Gareth Emery refuse de laisser l’IA remplacer les artistes

Gareth Emery avec une veste texturée grise et des lunettes de soleil noires devant un conteneur industriel, dans une ambiance urbaine et contemporaine.
D.R.

Gareth Emery prend position dans le débat sur l’intelligence artificielle. Le producteur britannique lance Emotional Intelligence Records, un nouveau label dédié à la musique et aux visuels créés par des humains. 

La première sortie du label sera “Burn It Down”, un single signé LSR/CITY.

Un label contre la musique sans âme générée par IA

Emotional Intelligence Records s’inscrit dans l’univers de LSR/CITY, le projet audiovisuel de Gareth Emery.
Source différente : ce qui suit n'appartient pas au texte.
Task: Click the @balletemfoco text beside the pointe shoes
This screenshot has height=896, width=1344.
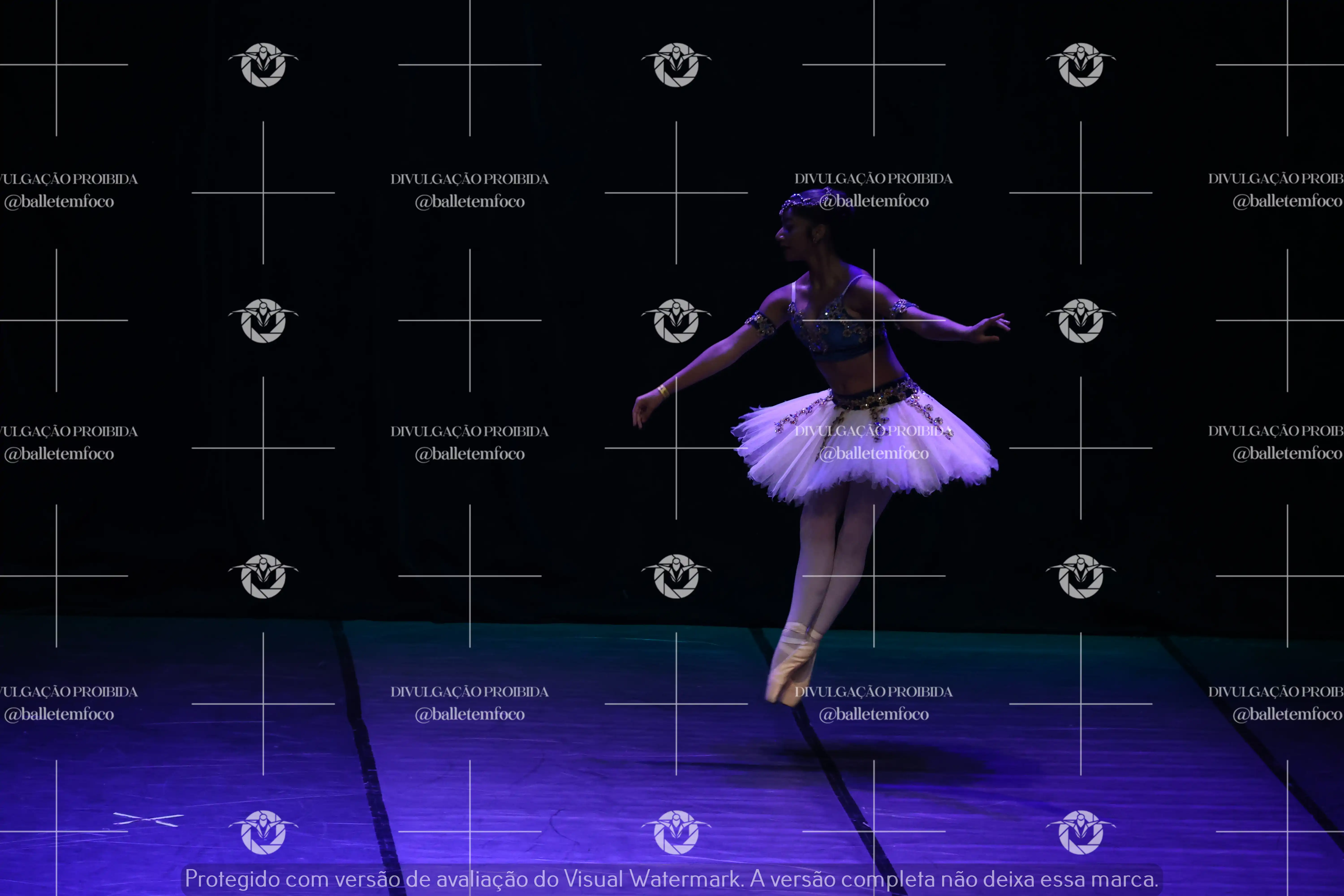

Avec ce nouveau label, l’artiste veut créer un espace à part dans une industrie musicale de plus en plus marquée par l’IA générative. 

Le principe est simple : chaque sortie devra être conçue par des humains, aussi bien sur le plan musical que visuel. Gareth Emery souhaite ainsi défendre une approche plus artisanale, émotionnelle et transparente de la création. 

Gareth Emery alerte sur les dérives de l’IA

Dans son annonce, Gareth Emery a livré l’un de ses messages les plus directs sur le sujet. Selon lui, l’industrie musicale risque de voir émerger un monde peuplé d’artistes fictifs, de voix générées artificiellement et de contenus synthétiques produits à la chaîne. 

Gareth Emery ne rejette pas totalement l’IA. Il fait une distinction entre son usage comme simple outil d’assistance et son utilisation pour remplacer le travail d’un artiste. Pour lui, s’en servir afin de résoudre un problème technique dans Ableton peut avoir du sens. En revanche, générer un morceau complet à partir du travail d’autres artistes pose un vrai problème éthique

Gareth Emery défend surtout l’idée qu’une œuvre humaine porte une intention et une sensibilité que l’IA ne peut pas réellement reproduire. Les imperfections ne sont pas des défauts. Elles prouvent qu’une personne réelle se trouve derrière l’œuvre. 

Une réponse personnelle à un enjeu plus large

L’initiative est née d’une expérience personnelle. Gareth Emery explique avoir découvert plus tôt cette année que des modèles d’IA étaient entraînés directement sur sa discographie. 

Cette découverte l’a poussé à réfléchir plus en profondeur à l’avenir de la musique, du streaming et de la place des artistes dans une économie déjà difficile pour les créateurs.

Avec Emotional Intelligence Records, il veut donc défendre une musique faite par des humains, pour des humains. Le label se présente comme un refuge créatif face à une industrie qui pourrait bientôt être saturée de contenus générés par IA. 

Le défi s’annonce complexe. Gareth Emery reconnaît lui-même que ce type de projet risque de recevoir peu de soutien de l’industrie. Il appelle donc directement son public à soutenir “Burn It Down”, première sortie du label sous son alias LSR/CITY.